Herbert Bowman
- Full name: Herbert L. Bowman
- Country (sports): USA
- Born: 21 April 1897 New York, New York, United States
- Died: 3 April 1980 (aged 82)
- Turned pro: 1915 (amateur tour)
- Retired: 1946

Singles
- Career record: 143–82
- Career titles: 40

Grand Slam singles results
- US Open: 4R (1922)

= Herbert Bowman =

American tennis player (1897–1980)

Herbert Lee Bowman (21 April 1897 – 3 April 1980) was an American tennis player in the early 20th century. In grand slam tournaments his best result came at the 1922 U.S. National Championships where he reached the fourth round before losing to Vinnie Richards. He played in over 100 tournaments, and 225 matches in singles between 1915 and 1946, and won 40 career titles.

==Career==
Bowman was born in New York, New York, Bowman took his bachelor's degree at Cornell University in 1919. While at Cornell, he joined the Phi Kappa Psi fraternity in 1915, and through that affiliation, was a member of the Irving Literary Society.

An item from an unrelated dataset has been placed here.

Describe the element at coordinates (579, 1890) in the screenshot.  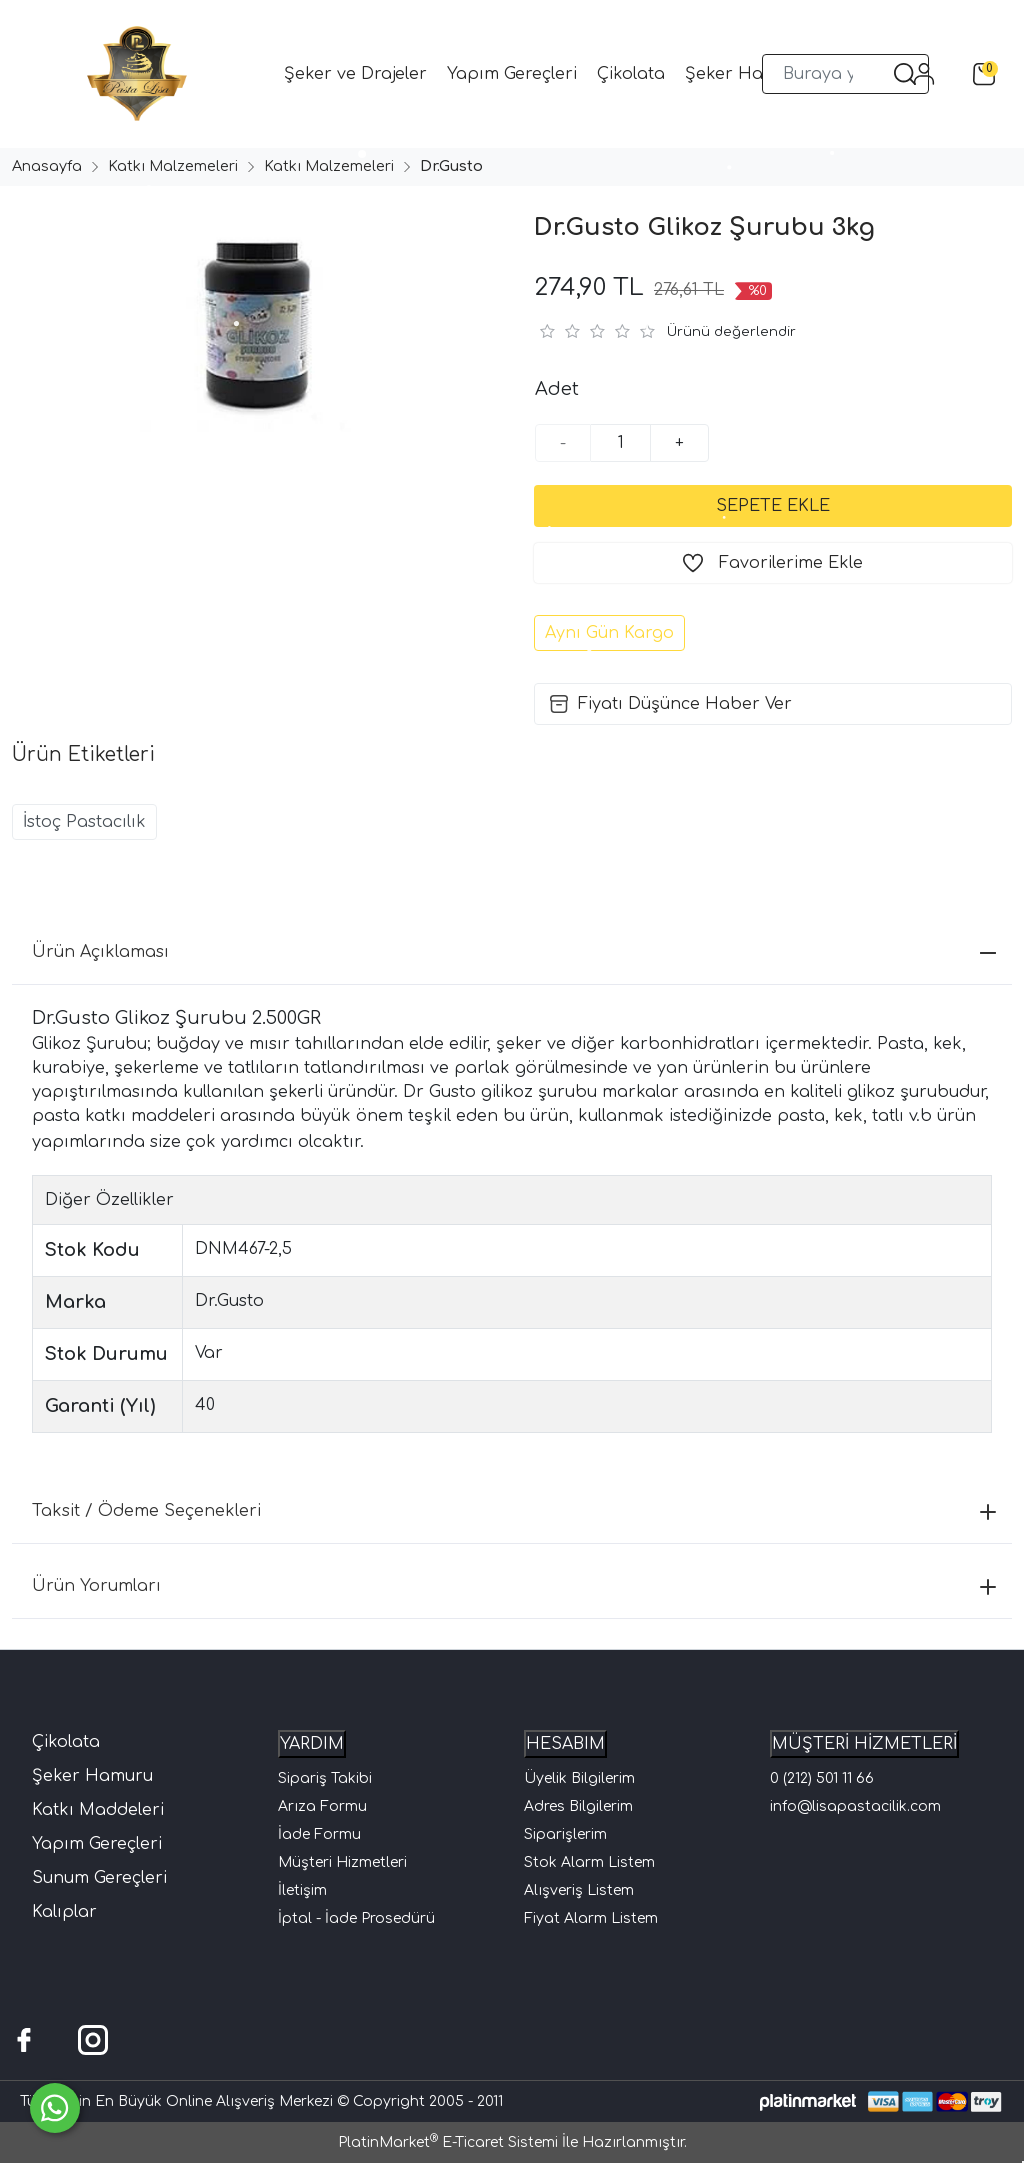
I see `Alışveriş Listem` at that location. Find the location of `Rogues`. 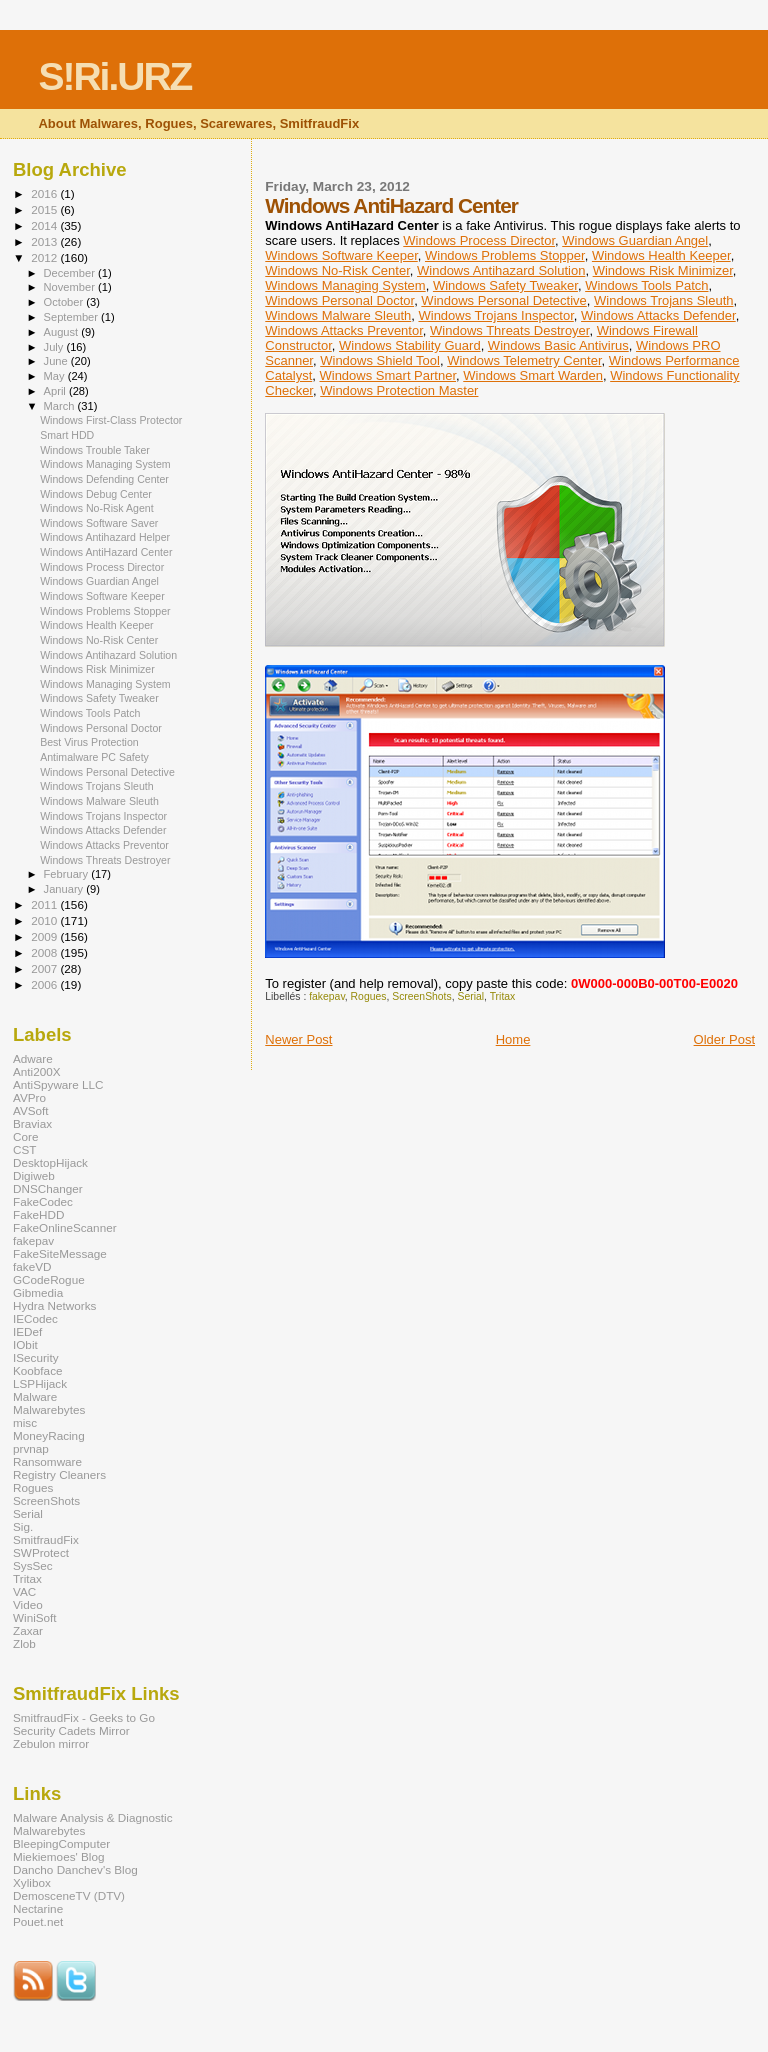

Rogues is located at coordinates (369, 996).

Bowman played in his first U.S. National Championships in 1915. In 1921 he won his first title at the Quaker Ridge Invitation held at New Rochelle, New York City. He continued to play at the U.S. National Championships (today's U.S. Open) multiple times, with his best result coming at the 1922 U.S. National Championships, where he reached the fourth round, but was beaten by Vinnie Richards.

Bowman was ranked as high as No. 13 in the United States. He won the singles and doubles titles at the Tri-State Tennis Championships (now Cincinnati Masters) in 1929. He was the second oldest to win the singles title at age 32. Bill Tilden had won the title at age 33 in 1926. In 1943, Bowman won his final title at the Seventh Regiment Tennis Club tournament. In 1946, he played his final tournament at the U.S. International Indoor Championships.

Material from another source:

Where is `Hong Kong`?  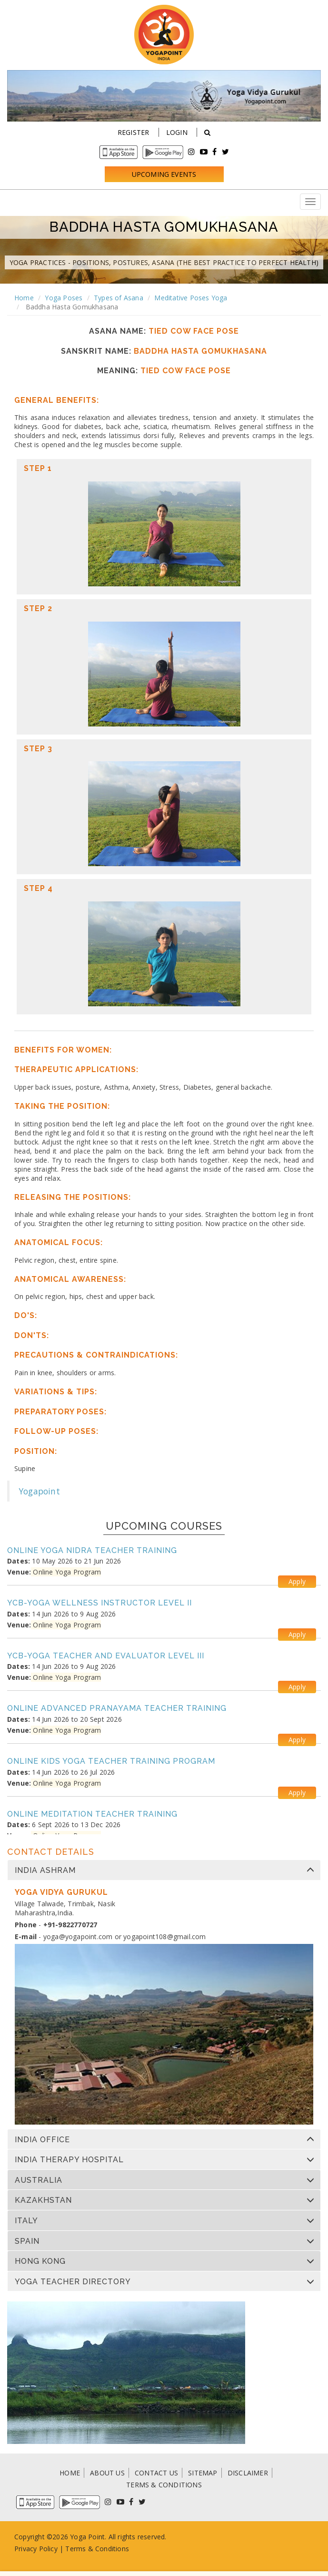 Hong Kong is located at coordinates (40, 2261).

His career highlights included winning the New Jersey State Championships five times (1922, 1925–1927, 1930). He won the Bermuda Championships at Hamilton, Bermuda on hard courts a record five times (1924, 1926, 1928–1930), the Quaker Ridge Invitation three times (1921, 1924, 1927), the New York State Championships two times (1922–1923), the Eastern Clay Court Championships three times (1927,1929,1930), the Seventh Regiment Indoor Championship on wood courts three times (1928, 1930, 1943), the Brooklyn Indoor (1923), the Long Island Indoor (1924), the Maryland State Championships (1922), the Atlantic Coast Championships (1927), Hudson Valley Championship (1929) and the Old Dominion Championship three times, (1932–1933, 1936) in Richmond, Virginia.

Bowman died in New York City in 1980 at the age of 83.